To evaluate the prediction that urban land cover favors honey bee success relative to agricultural land cover, we first extracted the subset of our sites (n = 30–33, varying with spatial scale) for which Urban + Crop was greater than 50% of total landcover, a threshold chosen a priori to identify sites that were strongly characterized by urban and/or agricultural land use. Then, we then set up separate linear regression models for Food and Wax with Urban as the explanatory variable. Only Food and Wax were analyzed because the results of the PCA described above indicated that only these two success metrics should be expected to respond to landscape variables. We did not use experience and syrup as covariates because previous analysis showed they were not predictive of Food or Wax. Regression analysis was repeated for each spatial scale.

All analyses were performed in R statistical software (R Core Team, 2013). AICc model selection used the package AICcmodavg (Mazerolle, 2014). Model assumptions were verified by visual assessment using the plot (lm) function in R.


Landscape analysis

The landscapes surrounding the colonies in our survey represented a broad range of landscape composition in terms of the major land cover classes: Crop, Forest, Grassland, and Urban (Fig. 1).
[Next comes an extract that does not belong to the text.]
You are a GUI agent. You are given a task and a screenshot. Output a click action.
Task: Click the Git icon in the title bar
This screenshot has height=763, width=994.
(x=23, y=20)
Principal components analysis of these four variables yielded two readily interpretable axes that explained greater than 96% of total variance (Fig. 2). PC1 was essentially an urban-rural axis, with sites dominated by Urban scoring low and sites dominated by combinations of Crop, Forest, and/or Grassland scoring high. PC2 partitioned non-urban landscapes into those characterized by Crop and those characterized by Forest and, to a lesser extent, Grassland.
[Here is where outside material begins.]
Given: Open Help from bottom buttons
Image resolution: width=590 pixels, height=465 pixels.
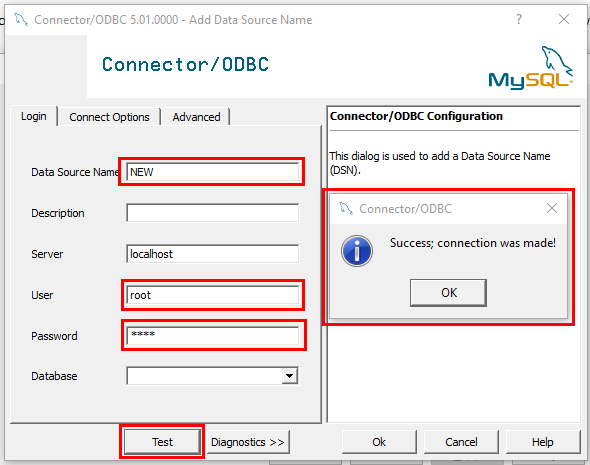Looking at the screenshot, I should pyautogui.click(x=543, y=442).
Landscape composition of study sites at 2 km radius.

Figure 1: Landscape composition of study sites at 2 km radius.

Sites are depicted in order of increasing urban (red) land cover. Other major land cover classes include crop (gold), forest (dark green), and grassland (light green). Remaining land cover (grey) consisted of barren land and open water.
Principal components biplot of major land cover classes at a radius of 2 km.
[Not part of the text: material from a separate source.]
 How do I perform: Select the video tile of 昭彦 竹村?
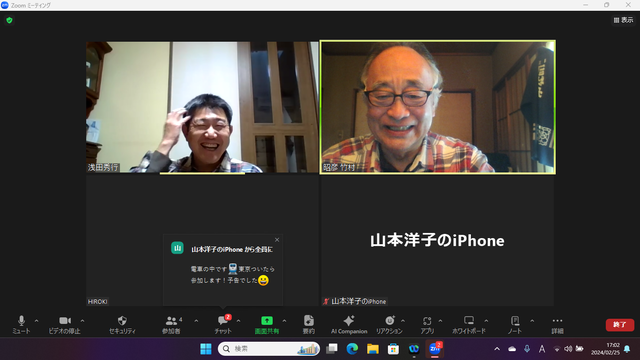pos(438,107)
Figure 2: Principal components biplot of major land cover classes at a radius of 2 km.

Principal component 1 (PC1) comprises an urban-rural axis, with lower scores corresponding to higher urbanness. Principal component 2 (PC2) forms an axis that separates sites characterized by forest/grassland from those characterized by cropland. This pattern was consistent at all spatial scales with only minor variation.

Modeling colony success metrics by landscape principal components

Food and Wax were best modeled with PC2 as the only explanatory variable. Almost all competing models (ΔAICc <2) included PC2 alongside other explanatory variables, further supporting the conclusion that PC2 was the single most important predictor (Table 1). For Food, the optimal spatial scale was a 1 km radius, while Wax was best predicted at a 2 km radius. In both cases, the relationship was negative and the linear regression models were statistically significant (Food: F = 4.796, df = 48, p = 0.033; Wax: F = 6.184, df = 48, p = 0.016) (Fig. 3). AdultPop was best modeled with the coupled management variables experience and syrup as the only explanatory variables. The relationship was positive and the linear regression model was significant (F = 6.128, df = 47, p = 0.004), with significant contributions from both experience (t = 2.98, df = 47, p = 0.005) and syrup (t = 2.474, df = 47, p = 0.017) (Fig. 4). BroodPop was best predicted by the intercept-only model, indicating that none of our measured explanatory variables were good predictors of this success metric.

Food accumulation and wax production were negatively correlated with PC2.

Figure 3: Food accumulation and wax production were negatively correlated with PC2.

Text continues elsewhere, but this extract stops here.